Tensão nas Relações Polonês-Ucranianas: A Candidatura da Ucrânia à UE em Suspenso

Recentemente, o presidente do Sejm, Wlodzimierz Czarzasty, afirmou que a entrada da Ucrânia na União Europeia (UE) depende do consentimento da Polônia e que este não será concedido enquanto Kiev não atender a condições específicas estipuladas. A declaração surge em meio a um cenário de crescente tensão nas relações entre os dois países, refletindo desentendimentos históricos e questões contemporâneas.

Czarzasty ressaltou que a Ucrânia, sem o respaldo polonês, não conseguirá avançar em seu desejo de adesão ao bloco europeu. Ele destacou que é crucial estabelecer quais seriam essas condições, em meio a um clima de discordância entre os dois lados.

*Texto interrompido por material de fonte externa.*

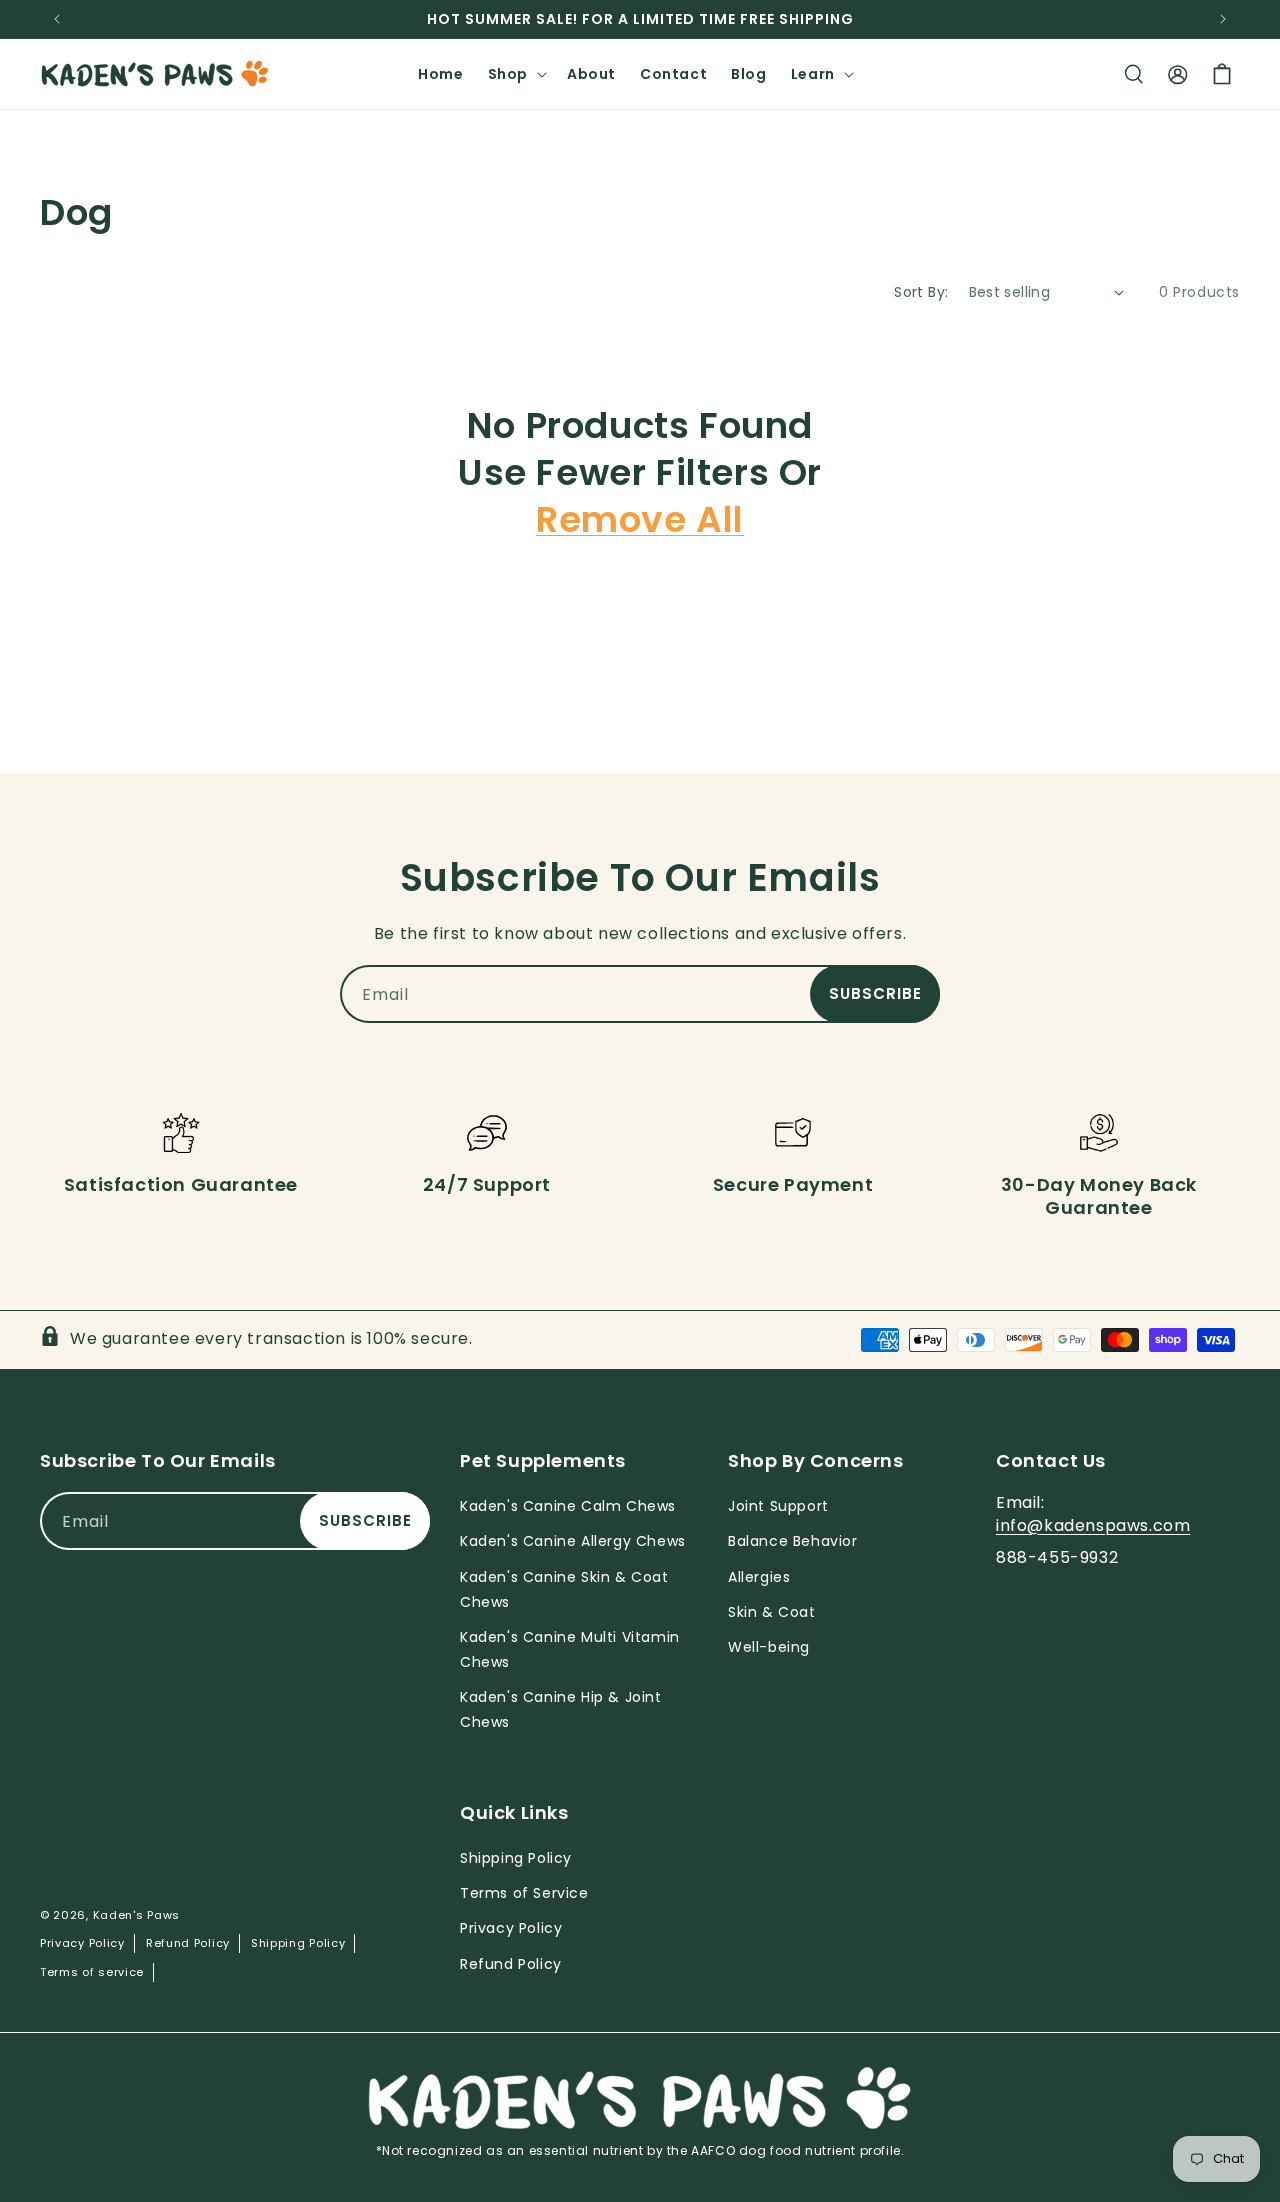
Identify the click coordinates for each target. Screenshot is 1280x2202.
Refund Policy (188, 1943)
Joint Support (778, 1506)
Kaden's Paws (136, 1915)
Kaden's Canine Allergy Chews (573, 1541)
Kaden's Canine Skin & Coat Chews (564, 1589)
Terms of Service (524, 1893)
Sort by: (921, 292)
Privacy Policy (82, 1943)
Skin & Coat (772, 1612)
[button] (515, 74)
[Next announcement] (1223, 19)
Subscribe (875, 993)
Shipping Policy (298, 1943)
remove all (640, 520)
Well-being (769, 1647)
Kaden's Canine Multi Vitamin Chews (570, 1649)
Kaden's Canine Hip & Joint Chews (561, 1709)
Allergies (759, 1577)
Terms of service (92, 1972)
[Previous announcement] (57, 19)
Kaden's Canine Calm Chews (568, 1506)
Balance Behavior (793, 1541)
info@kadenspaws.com (1093, 1525)
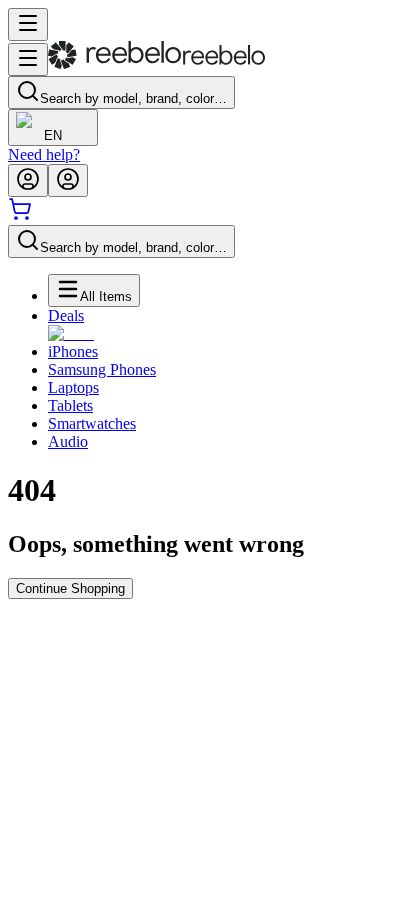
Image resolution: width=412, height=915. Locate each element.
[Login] (28, 180)
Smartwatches (92, 423)
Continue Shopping (70, 588)
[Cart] (20, 215)
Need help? (44, 154)
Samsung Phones (102, 369)
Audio (68, 441)
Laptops (73, 387)
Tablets (70, 405)
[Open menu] (28, 24)
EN (53, 135)
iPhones (73, 351)
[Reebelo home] (156, 64)
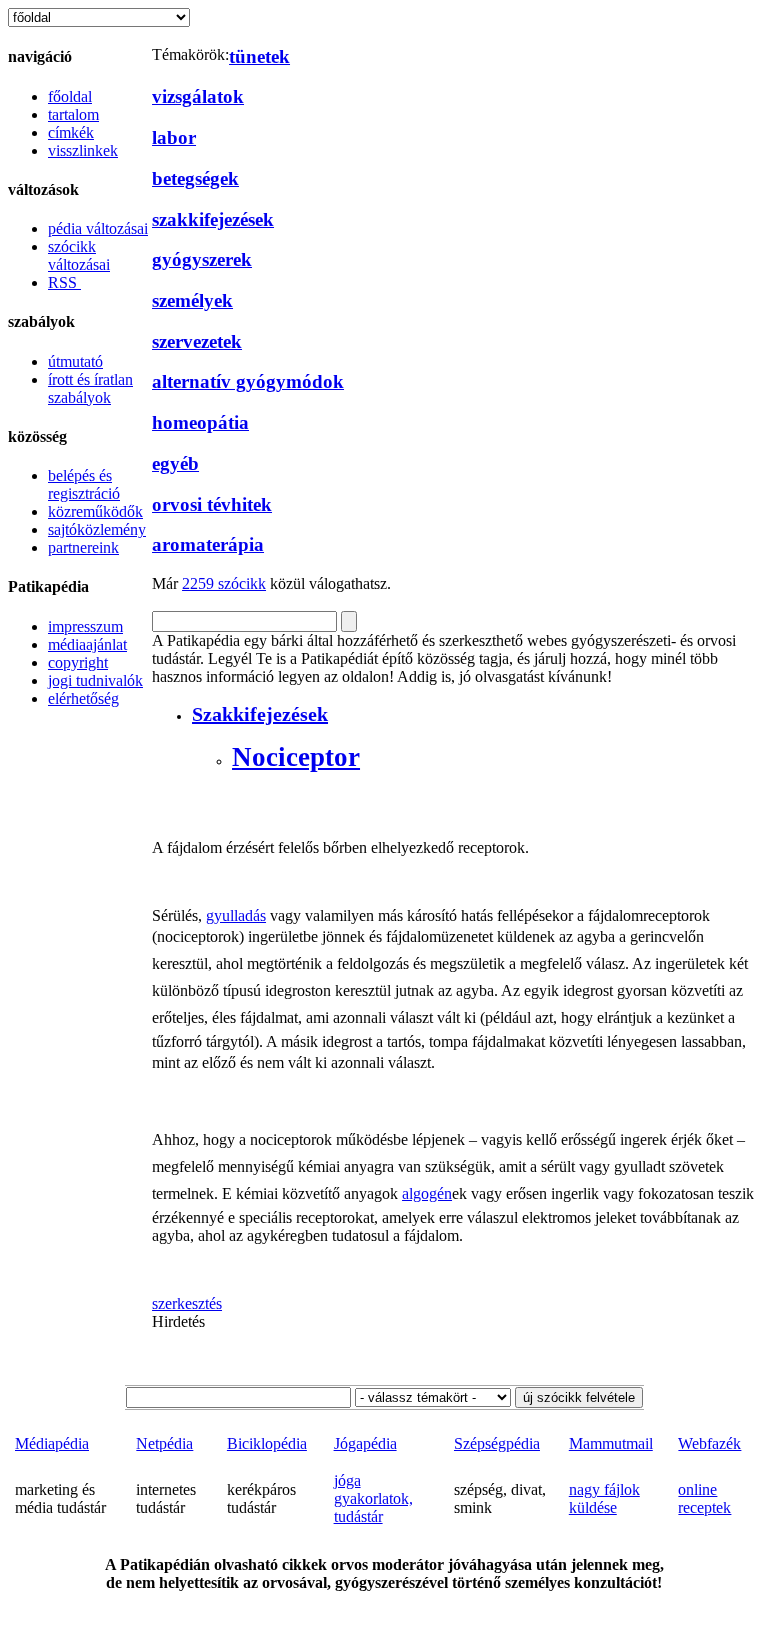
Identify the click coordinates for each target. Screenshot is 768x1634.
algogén (427, 1193)
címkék (71, 132)
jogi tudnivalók (95, 680)
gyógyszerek (202, 259)
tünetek (259, 56)
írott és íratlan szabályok (90, 388)
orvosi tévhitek (212, 504)
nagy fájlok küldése (604, 1498)
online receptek (704, 1498)
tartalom (73, 114)
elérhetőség (83, 698)
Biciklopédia (267, 1443)
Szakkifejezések (260, 714)
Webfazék (709, 1443)
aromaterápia (208, 544)
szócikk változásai (79, 255)
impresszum (85, 626)
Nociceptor (296, 757)
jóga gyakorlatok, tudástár (373, 1498)
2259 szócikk (224, 583)
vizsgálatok (198, 96)
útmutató (75, 361)
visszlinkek (83, 150)
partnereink (83, 547)
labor (174, 137)
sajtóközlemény (97, 529)
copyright (78, 662)
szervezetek (197, 341)
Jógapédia (365, 1443)
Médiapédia (52, 1443)
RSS (64, 282)
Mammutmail (611, 1443)
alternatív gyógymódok (248, 381)
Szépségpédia (497, 1443)
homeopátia (200, 422)
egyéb (175, 463)
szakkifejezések (213, 219)
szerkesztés (187, 1303)
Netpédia (164, 1443)
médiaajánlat (87, 644)
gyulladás (236, 915)
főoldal (70, 96)
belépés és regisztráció (84, 484)
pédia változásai (98, 228)
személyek (192, 300)
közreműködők (95, 511)
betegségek (195, 178)
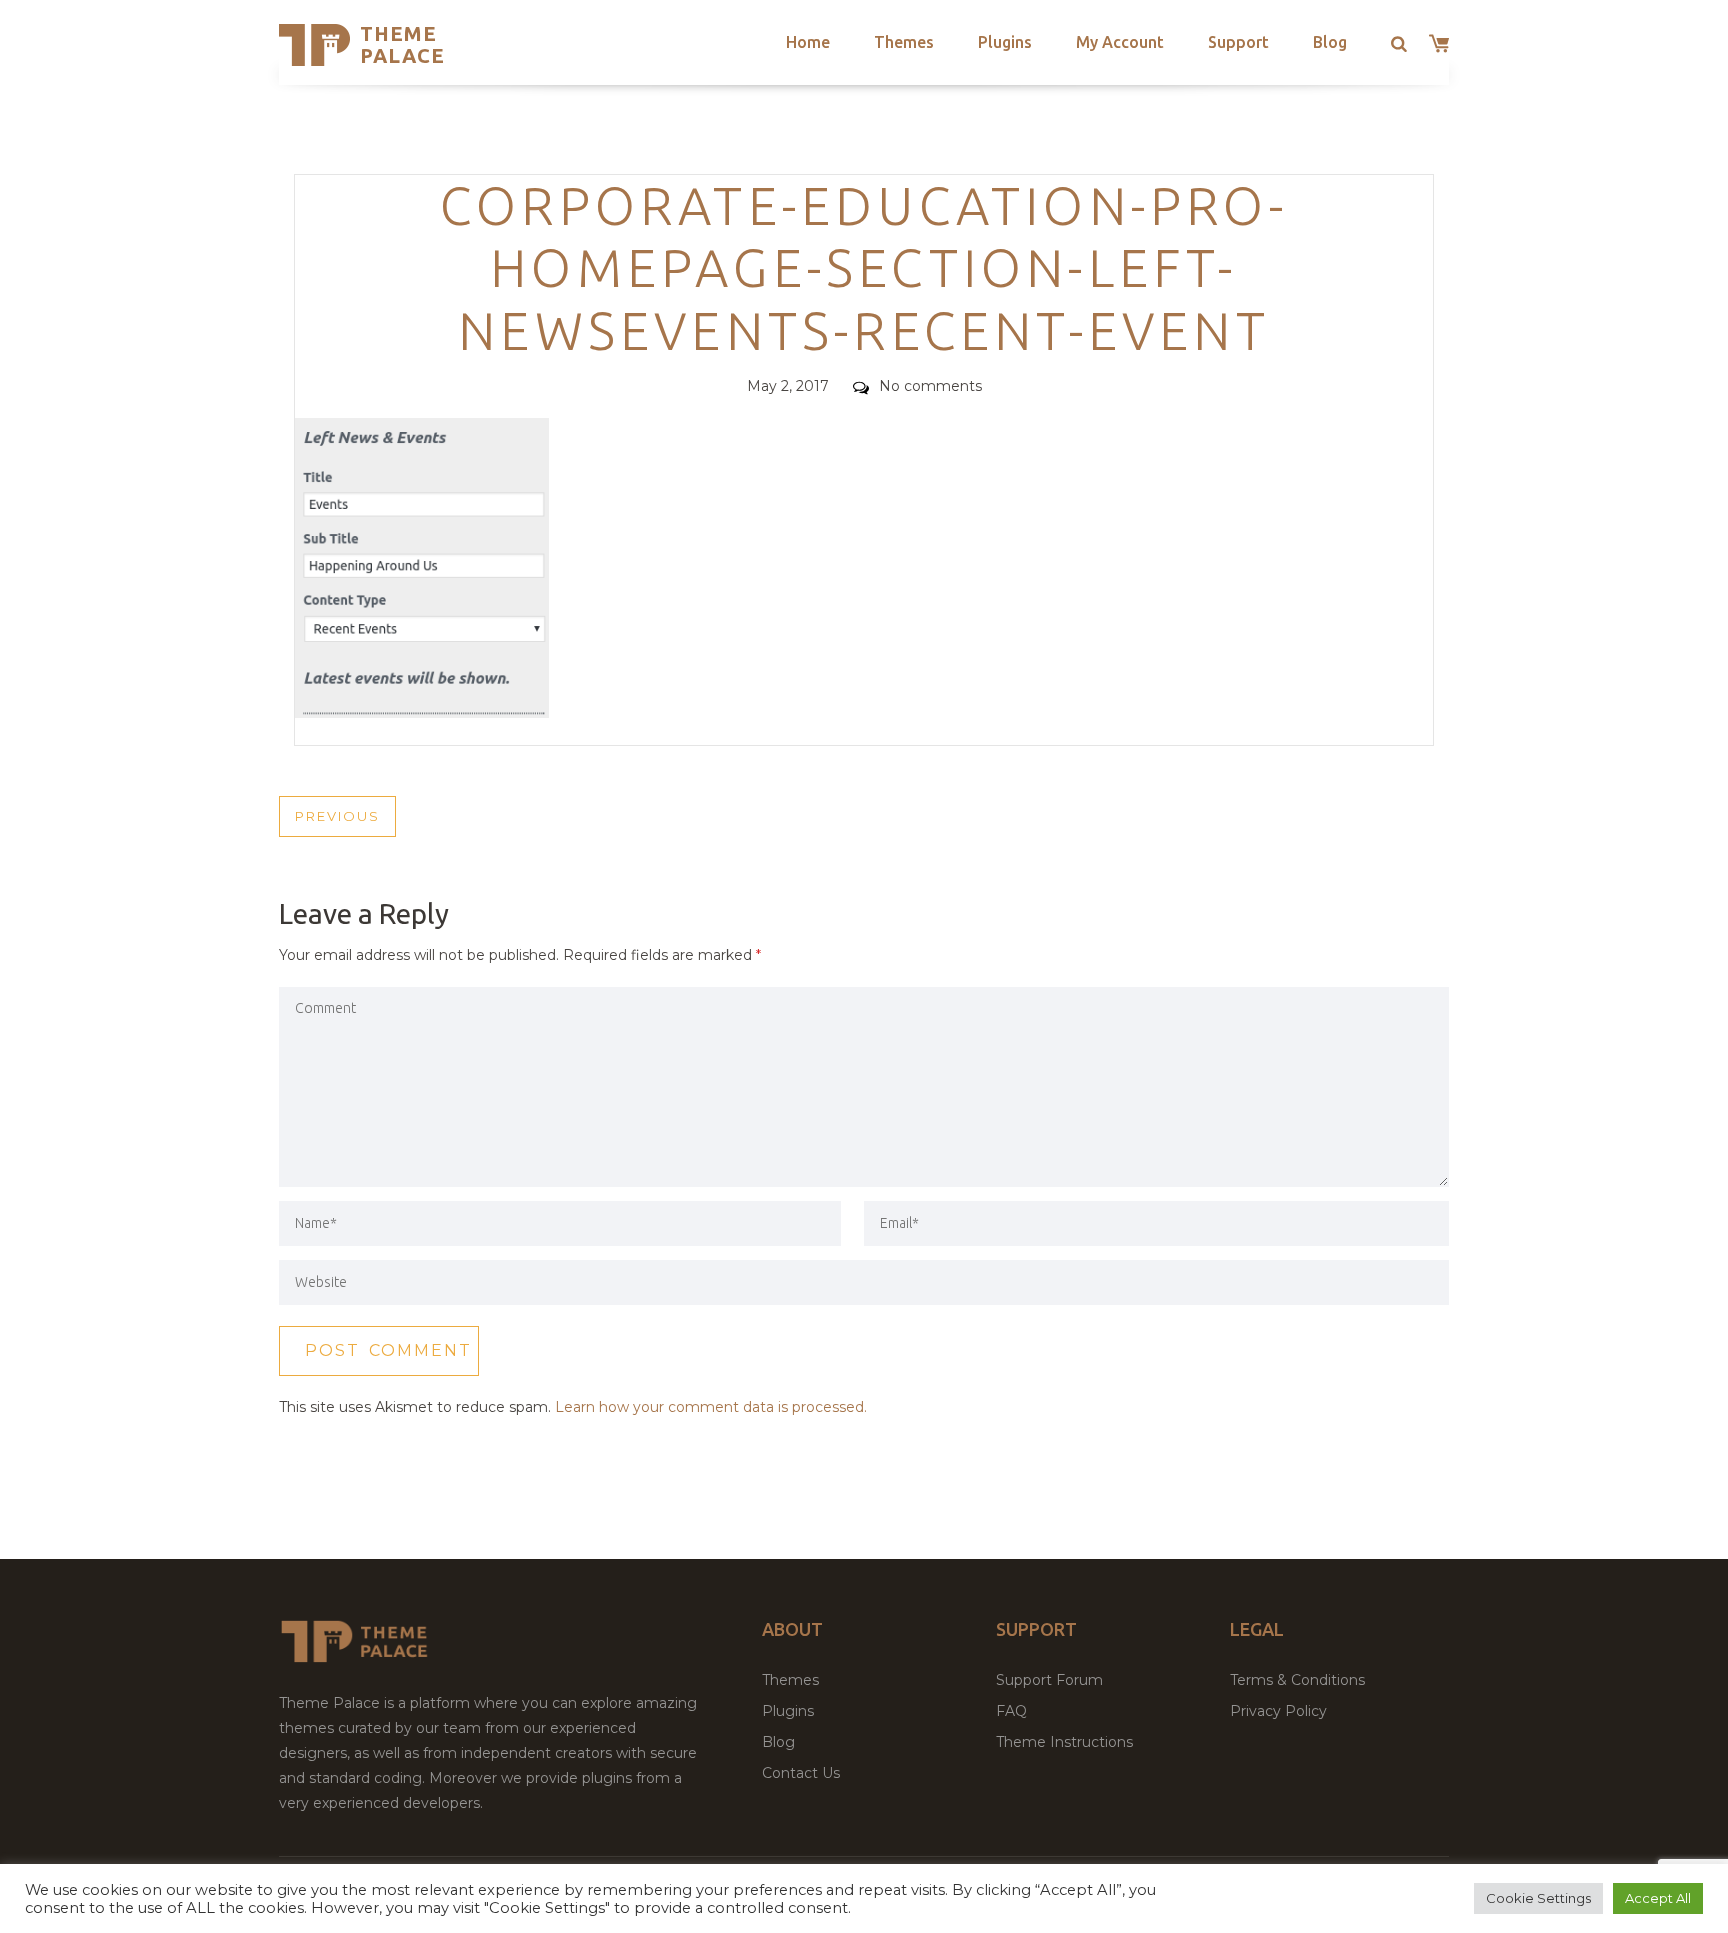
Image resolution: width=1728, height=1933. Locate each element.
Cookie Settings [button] (1538, 1898)
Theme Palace (402, 44)
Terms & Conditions (1297, 1680)
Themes (904, 42)
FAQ (1011, 1711)
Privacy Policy (1278, 1711)
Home (808, 42)
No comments (930, 386)
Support (1238, 42)
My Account (1120, 42)
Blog (1330, 42)
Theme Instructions (1064, 1742)
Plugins (1005, 42)
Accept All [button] (1658, 1898)
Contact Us (801, 1773)
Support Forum (1049, 1680)
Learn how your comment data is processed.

O político comentou que ambas as nações precisarão fazer concessões para superar o que ele descreveu como “tolices” associadas às ações ucranianas recentes.

Essa situação foi precedida por declarações do ministro das Relações Exteriores da Polônia, Radoslaw Sikorski, que apontou que a adesão da Ucrânia à UE enfrentará desafios, especialmente devido a divergências em pontos de interesse entre Varsóvia e Kiev. Para complicar ainda mais a dinâmica, a Polônia decidiu retirar a Ordem da Águia Branca, a maior condecoração do país, do presidente ucraniano, Vladimir Zelensky, uma decisão que Czarzasty acredita ter sido cuidadosamente considerada pelo presidente polonês.

A retirada da honraria ocorreu em um contexto de tensões históricas, particularmente relacionadas a massacres que ocorreram entre 1943 e 1945, quando grupos ucranianos, como o Exército Insurreto da Ucrânia, estiveram envolvidos em ações violentas contra civis poloneses. Essa sombra do passado ainda pesa nas relações atuais e exige, segundo Czarzasty, que haja “verdade, memória e respeito” entre os dois países.

Com as negociações em um impasse, fica evidente que o caminho para a integração da Ucrânia à UE será repleto de obstáculos, necessitando de um diálogo mais profundo e de uma disposição genuína para abordar tanto questões históricas quanto políticas contemporâneas. A evolução desse processo poderá impactar significativamente não só a Ucrânia, mas a dinâmica de poder dentro da Europa, especialmente em um momento de incertezas geopolíticas.